No Youtube e no Tiktok, oradores bem-sucedidos, de medalhas ao peito, mostram como o domínio da sua área de especialidade mudou a sua vida. A questão nunca é, apenas, sobre dinheiro — é sobre liberdade, conhecimento, controlo sobre a própria vida, sair da “roda dos ratos” em que o mundo atual nos enfia, onde o trabalho já não é fator de emancipação.

De onde apareceram tantos gurus?

A tempestade perfeita formou-se. Temos a geração mais qualificada de sempre, crescemos com a pensar que somos especiais, rodeados por toda atenção num mundo dedicado ao indivíduo. E as redes sociais vieram tornar a nossa voz audível, cada um de nós tem o seu próprio veículo de comunicação em massa. Somos uma geração que recusa modelos tradicionais de trabalho, que abomina os trabalhos das 9h às 17h. Sermos nós próprios, decidirmos o nosso próprio destino: foi para isso que fomos feitos.

Todos queremos influenciar o mundo, deixar a nossa marca, o nosso legado. É daqui que nasce a geração de influencers. Mas as redes sociais, por si, não pagam.
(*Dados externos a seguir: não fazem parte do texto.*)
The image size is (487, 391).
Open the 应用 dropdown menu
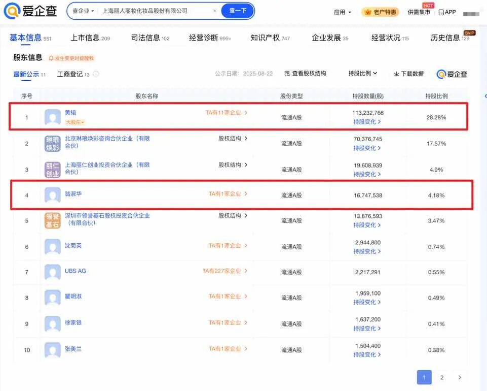point(342,11)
Quem paga as redes sociais é a publicidade. E os influencers ganham a vida a publicitar coisas.

É uma coisa que ensino aos meus alunos de Marketing: antes a publicidade estava nos jornais e nos cartazes e só via quem passava ou quem lia; depois a publicidade passou a estar na televisão e só via quem estivesse a ver o programa e não saísse para ir buscar pipocas ao intervalo; agora, a publicidade está nas redes sociais e é feita à nossa exata medida. Um post de um amigo de férias não é apenas isso, é uma publicidade a viagens. Uma foto alguém com uma pulseira nova tem por detrás uma marca que quer vender.
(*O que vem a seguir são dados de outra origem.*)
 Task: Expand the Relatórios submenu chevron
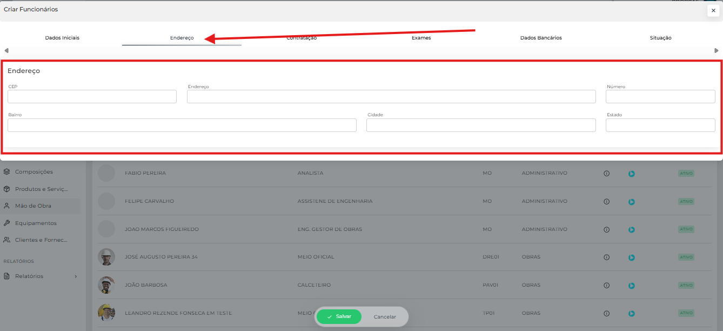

O algoritmo das redes sociais prioriza conteúdos que têm, associados a si, um estímulo ao consumo. As redes sociais são, por isso, o maior repertório de publicidade de sempre. E contrariamente a toda a publicidade tradicional, que muitas vezes procurávamos evitar, esta vamos ver de livre e espontânea vontade, disfarçada de “conteúdo”.

Ora, todos queremos ser livres e ter mais dinheiro. É aqui que entra o mercado das ações. Depois da descredibilização total de mais um crash bolsista que, em 2008, arrasou as poupanças de milhões de pessoas e arrastou o mundo para uma crise global, as ações perderam espaço. Nunca falei com os meus amigos sobre ações, investimentos não eram uma preocupação há uns anos. As pessoas tinham perdido a esperança.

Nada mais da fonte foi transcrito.